◆ What to work on
Only the lines from the one with "This screenshot has width=604, height=274." onward are wanted, through the last line of the entries, set down exactly.
*** Block opens ***
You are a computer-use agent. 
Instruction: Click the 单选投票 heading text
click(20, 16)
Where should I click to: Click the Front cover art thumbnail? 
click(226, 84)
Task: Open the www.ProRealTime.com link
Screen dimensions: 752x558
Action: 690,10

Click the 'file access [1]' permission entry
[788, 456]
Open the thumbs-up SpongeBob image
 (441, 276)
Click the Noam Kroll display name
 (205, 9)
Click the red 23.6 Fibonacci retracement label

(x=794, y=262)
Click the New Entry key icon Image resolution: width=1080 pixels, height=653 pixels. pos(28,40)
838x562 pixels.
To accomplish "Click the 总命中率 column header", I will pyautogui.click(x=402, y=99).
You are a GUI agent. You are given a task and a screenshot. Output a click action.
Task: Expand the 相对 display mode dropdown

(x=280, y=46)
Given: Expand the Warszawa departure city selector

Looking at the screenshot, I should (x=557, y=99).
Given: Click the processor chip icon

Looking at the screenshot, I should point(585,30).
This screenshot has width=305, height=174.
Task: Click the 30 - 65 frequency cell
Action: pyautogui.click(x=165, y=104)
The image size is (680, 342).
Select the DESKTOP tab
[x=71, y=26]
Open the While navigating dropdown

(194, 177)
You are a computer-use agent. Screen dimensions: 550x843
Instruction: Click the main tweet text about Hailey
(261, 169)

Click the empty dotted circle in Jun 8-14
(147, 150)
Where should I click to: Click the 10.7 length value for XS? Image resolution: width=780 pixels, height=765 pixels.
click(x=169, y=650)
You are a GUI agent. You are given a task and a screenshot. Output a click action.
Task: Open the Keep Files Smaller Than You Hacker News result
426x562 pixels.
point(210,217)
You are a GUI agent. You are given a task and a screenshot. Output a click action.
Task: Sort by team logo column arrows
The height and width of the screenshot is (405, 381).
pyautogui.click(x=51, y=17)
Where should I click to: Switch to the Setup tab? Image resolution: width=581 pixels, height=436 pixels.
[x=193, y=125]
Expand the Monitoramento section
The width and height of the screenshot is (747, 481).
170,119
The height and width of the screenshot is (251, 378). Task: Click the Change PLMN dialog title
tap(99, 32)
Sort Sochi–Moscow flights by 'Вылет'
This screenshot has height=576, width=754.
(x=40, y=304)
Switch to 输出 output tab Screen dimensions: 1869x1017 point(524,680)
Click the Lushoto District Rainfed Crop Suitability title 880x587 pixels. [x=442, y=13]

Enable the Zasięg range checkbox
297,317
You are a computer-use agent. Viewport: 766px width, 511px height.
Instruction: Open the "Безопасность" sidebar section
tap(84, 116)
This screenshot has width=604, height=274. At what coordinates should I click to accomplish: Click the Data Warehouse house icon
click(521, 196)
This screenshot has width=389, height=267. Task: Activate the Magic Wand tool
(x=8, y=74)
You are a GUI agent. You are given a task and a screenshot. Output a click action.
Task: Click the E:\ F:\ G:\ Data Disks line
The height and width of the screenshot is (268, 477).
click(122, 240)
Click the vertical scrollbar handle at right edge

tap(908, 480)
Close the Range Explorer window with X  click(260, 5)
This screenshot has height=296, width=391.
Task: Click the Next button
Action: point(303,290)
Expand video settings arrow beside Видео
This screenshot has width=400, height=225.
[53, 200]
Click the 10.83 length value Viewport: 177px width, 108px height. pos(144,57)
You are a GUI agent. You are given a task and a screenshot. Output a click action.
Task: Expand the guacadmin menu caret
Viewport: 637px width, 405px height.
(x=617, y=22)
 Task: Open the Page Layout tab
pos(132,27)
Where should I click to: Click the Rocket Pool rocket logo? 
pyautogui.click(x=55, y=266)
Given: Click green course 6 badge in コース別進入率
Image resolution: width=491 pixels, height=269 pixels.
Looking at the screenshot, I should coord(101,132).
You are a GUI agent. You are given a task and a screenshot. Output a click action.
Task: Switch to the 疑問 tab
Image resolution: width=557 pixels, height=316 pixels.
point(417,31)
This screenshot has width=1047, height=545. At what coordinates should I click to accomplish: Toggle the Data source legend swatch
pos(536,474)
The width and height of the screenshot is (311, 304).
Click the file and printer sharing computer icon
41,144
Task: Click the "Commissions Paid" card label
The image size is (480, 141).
*** Block closes ***
◆ Answer below
This screenshot has width=604, height=274. At what coordinates should I click to accomplish: Click the Data Warehouse house icon
click(521, 196)
This screenshot has width=389, height=267. Task: Activate the Magic Wand tool
(x=8, y=74)
You are a GUI agent. You are given a task and a screenshot. Output a click action.
Task: Click the E:\ F:\ G:\ Data Disks line
The height and width of the screenshot is (268, 477).
click(122, 240)
Click the vertical scrollbar handle at right edge

tap(908, 480)
Close the Range Explorer window with X  click(260, 5)
This screenshot has height=296, width=391.
Task: Click the Next button
Action: point(303,290)
Expand video settings arrow beside Видео
This screenshot has width=400, height=225.
[53, 200]
Click the 10.83 length value Viewport: 177px width, 108px height. pos(144,57)
You are a GUI agent. You are given a task and a screenshot. Output a click action.
Task: Expand the guacadmin menu caret
Viewport: 637px width, 405px height.
(x=617, y=22)
 Task: Open the Page Layout tab
pos(132,27)
Where should I click to: Click the Rocket Pool rocket logo? 
pyautogui.click(x=55, y=266)
Given: Click green course 6 badge in コース別進入率
Image resolution: width=491 pixels, height=269 pixels.
Looking at the screenshot, I should coord(101,132).
You are a GUI agent. You are given a task and a screenshot. Output a click action.
Task: Switch to the 疑問 tab
Image resolution: width=557 pixels, height=316 pixels.
point(417,31)
This screenshot has width=1047, height=545. At what coordinates should I click to accomplish: Toggle the Data source legend swatch
pos(536,474)
The width and height of the screenshot is (311, 304).
Click the file and printer sharing computer icon
41,144
Task: Click the "Commissions Paid" card label
The image size is (480, 141).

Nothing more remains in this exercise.